L’élection fut triomphale. Beaucoup en furent surpris.

Au départ il eut quelques avatars. L’homme se crut un peu vite tout permis, comme de faire étalage de son arrogance et de sa fréquentation des plus riches, auxquels d’ailleurs il fut bien obligé de faire très vite quelques cadeaux.

Le peuple qui l’avait élu fut quelque peu excédé et commença à faire entendre un très faible murmure. Des proches firent des reproches à mots couverts. Certains y virent un début de stigmatisation. C’était mal connaître cet homme. Il reporta sur les siens les bêtises qu’il avait pu connaître, puis il fit semblant de faire amende honorable. En vérité, il resta égal à lui-même. Il n’eut de cesse de mettre en place ce pourquoi on l’avait si bien aidé à être élu.

Il s’employa à défaire une pelote patiemment mise en place par la nation toute entière pour rendre la vie plus douce aux plus grand nombre. Pour que ce détricotage devienne irréversible, il précipita, avec l’aide de quelques hommes de main, le mouvement en profitant de l’apathie générale. Il s’attaqua à tous les domaines, l’économique, le social, le fiscal, le culturel, le religieux, l’international. En bref, toutes les activités, toutes les disciplines y passèrent. Peu importait les dégâts. Il fit croire qu’il incarnait le progrès.

La population ne prit pas tout à fait conscience, au début, qu’il s’agissait d’une régression de l’histoire, d’un retour en arrière, de l’effacement de luttes sociales qui s’étaient faites parfois dans le sang. En une année on vit se multiplier les injustices. La société devint de plus en plus inégalitaire. Pour celui qui était devenu le plus haut responsable de l’État, les crises sociales n’existaient pas. Les révoltes n’étaient que le fait de voyous. Pour lui tout était clair et simple. Il répétait à celles et ceux qui l’entouraient : « Quand on veut expliquer l’inexplicable, c’est qu’on s’apprête à excuser l’inexcusable. » Il répondit à un philosophe venu l’interroger sur la célèbre formule « Connais-toi toi-même », ce qui paraît nécessaire à tout le moins pour exercer la plus haute responsabilité d’un État : « Fort heureusement une telle connaissance est impossible, elle est même presque absurde » [2].

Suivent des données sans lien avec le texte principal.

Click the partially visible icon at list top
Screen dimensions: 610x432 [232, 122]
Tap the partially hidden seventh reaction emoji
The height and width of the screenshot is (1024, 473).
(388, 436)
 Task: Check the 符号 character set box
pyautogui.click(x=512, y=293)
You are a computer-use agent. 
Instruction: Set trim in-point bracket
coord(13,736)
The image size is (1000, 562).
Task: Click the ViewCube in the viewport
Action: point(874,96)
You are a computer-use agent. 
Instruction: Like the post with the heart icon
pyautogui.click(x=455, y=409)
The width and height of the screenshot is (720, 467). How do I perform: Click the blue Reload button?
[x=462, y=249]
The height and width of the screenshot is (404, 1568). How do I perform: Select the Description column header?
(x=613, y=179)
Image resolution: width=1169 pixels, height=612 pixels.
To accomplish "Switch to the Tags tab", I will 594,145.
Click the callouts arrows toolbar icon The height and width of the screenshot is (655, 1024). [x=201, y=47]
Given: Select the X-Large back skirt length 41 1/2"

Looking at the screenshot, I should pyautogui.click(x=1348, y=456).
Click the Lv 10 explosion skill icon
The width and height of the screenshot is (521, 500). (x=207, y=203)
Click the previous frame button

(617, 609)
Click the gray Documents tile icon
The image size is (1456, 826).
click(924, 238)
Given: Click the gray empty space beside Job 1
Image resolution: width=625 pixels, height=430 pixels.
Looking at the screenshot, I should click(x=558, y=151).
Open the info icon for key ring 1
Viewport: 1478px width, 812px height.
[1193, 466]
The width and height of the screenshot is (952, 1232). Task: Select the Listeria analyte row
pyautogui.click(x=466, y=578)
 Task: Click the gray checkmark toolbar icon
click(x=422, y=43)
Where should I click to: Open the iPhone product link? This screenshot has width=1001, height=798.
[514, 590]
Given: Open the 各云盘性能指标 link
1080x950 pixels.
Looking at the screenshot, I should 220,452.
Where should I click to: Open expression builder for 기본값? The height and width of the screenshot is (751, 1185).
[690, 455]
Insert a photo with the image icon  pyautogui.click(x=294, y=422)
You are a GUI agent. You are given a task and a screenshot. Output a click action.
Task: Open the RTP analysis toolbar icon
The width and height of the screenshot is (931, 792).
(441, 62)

On ne sait pas à ce point de l’histoire quel fut le sort de cet homme dont l’arrogance lui permit de satisfaire son ambition. Ce qu’on sait déjà c’est que le pays, dont il avait pris la charge, ne retrouva, - la retrouva-t-il un jour ?-, que bien des années plus tard, la douceur de vivre que d’autres pays lui enviait parfois. Il y a un mot dont la signification fut rendue obligatoire dans toutes les écoles de ce pays, chaque élève devait l’apprendre par cœur : « l’arrogance, attitude méprisante, hautaine et présomptueuse ».

Jacques Vigoureux

Notes

[1Denis Kessler, grand patron français, il a été vice-président du MEDEF. Il est actuellement le président d’une société de réassurance. Pourquoi ce secteur ? " L’assurance est un domaine absolument extraordinaire parce que c’est le domaine du risque. Depuis très longtemps, je considère que le risque est un facteur d’explication de la société. Toute société s’organise autour de la gestion du risque. Lorsque c’est un risque de guerre, elle s’organise en fonction du risque de guerre, mais cela vaut aussi pour un risque technologique, ou bien lié au vieillissement... " (Les Échos). On peut expliquer ainsi, tout au moins en partie, la politique sécuritaire.